Saturday, November 1, 2008

Mission Accomplished


The first three months are about to come to a close. I head home for a few months and then return to Tanzania in January.

Angus O'Shea, the executive director of the Touch Foundation gave me the following piece of advice after my arrival in Mwanza.

"Try real hard not to get anything done in the first three months." Angus did provide a bit of explanation for that advice, not a lot, a bit.

Mission accomplished.

While meeting with me to discuss a proposal I had submitted for the casualty department, the director general of the hospital shared that an expert from the U.S had made similar suggestions in the past. "But I don't know where she went. The funding must have run out."

It is way early to draw conclusions. Observations must be qualified as "initial".
I am trying to place myself in the shoes of the Tanzanian physicians. The picture is skewed at a teaching hospital with hallways full of medical students, thanks in large part to the Touch Foundation.

But...what must it be like to be one of fifteen hundred m.d.s in a country of thirty seven million people? What must it be like to come to work every day to a place where babies die and surgery is canceled because the elevator is broken or the rains have soaked the surgery linen? What must it be like to wait for donations to equip your department or have an experienced nurse transferred from your understaffed unit to a more understaffed unit?
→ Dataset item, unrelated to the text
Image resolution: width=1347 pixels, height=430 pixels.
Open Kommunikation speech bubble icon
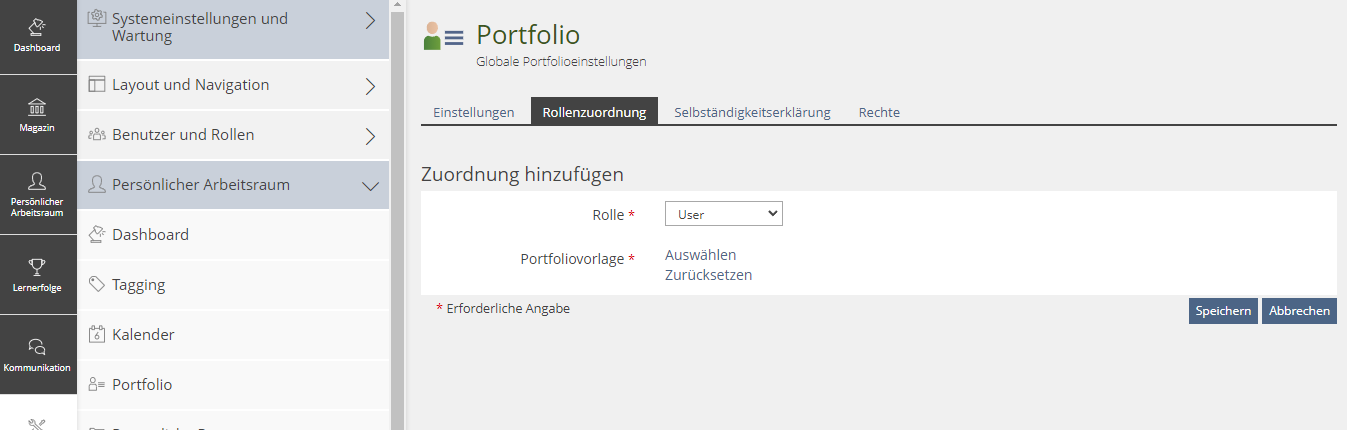tap(37, 347)
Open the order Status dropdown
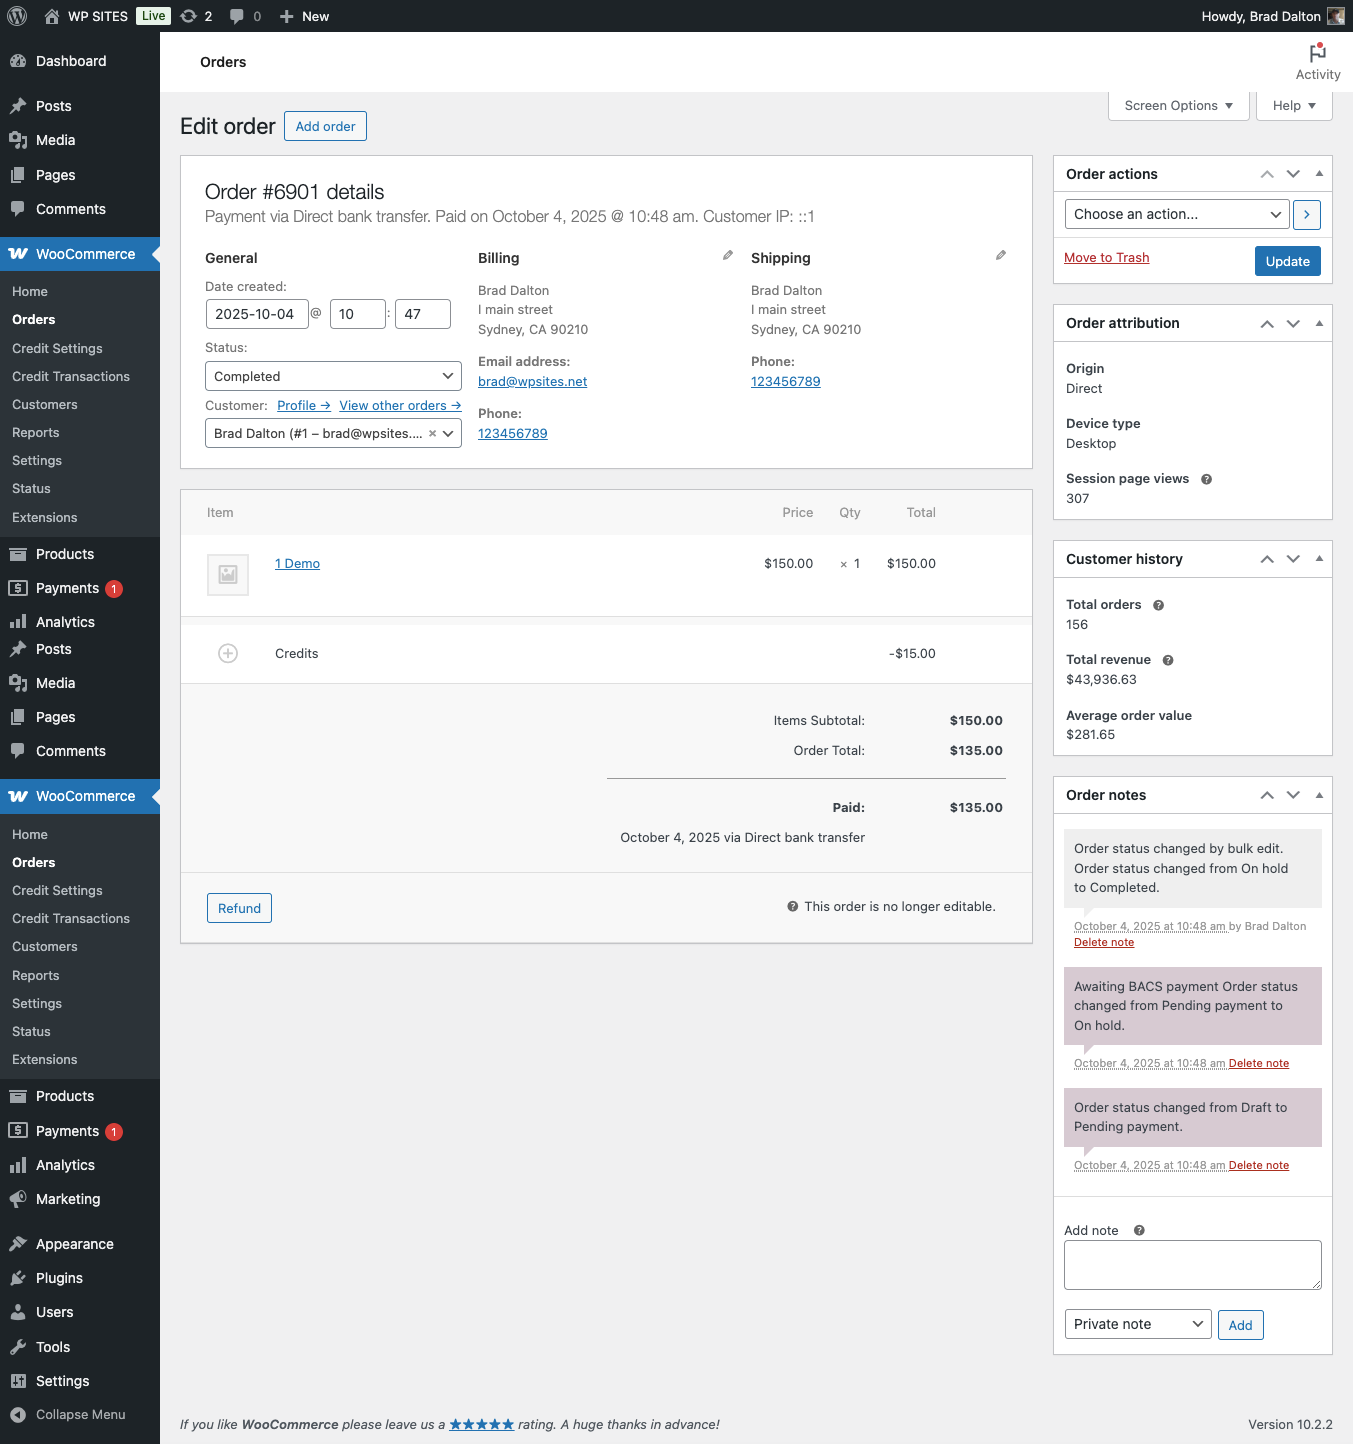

Could I have a long term perspective and continue pushing hard to move three steps forward only to find myself two steps back soon thereafter?

As an outsider seeking to be an agent of change, my goal is to construct that mission of change in a manner that is least dependent on me.

Signs of hope abound in the people I have met such as orthopedic surgeon who approached me with his dream of creating a Trauma Center at BMC. That is where hope best resides, in this Tanzanian orthopedic surgeon, his general surgeon colleague and in the medical students, interns and residents filling the hallways and classrooms at BMC.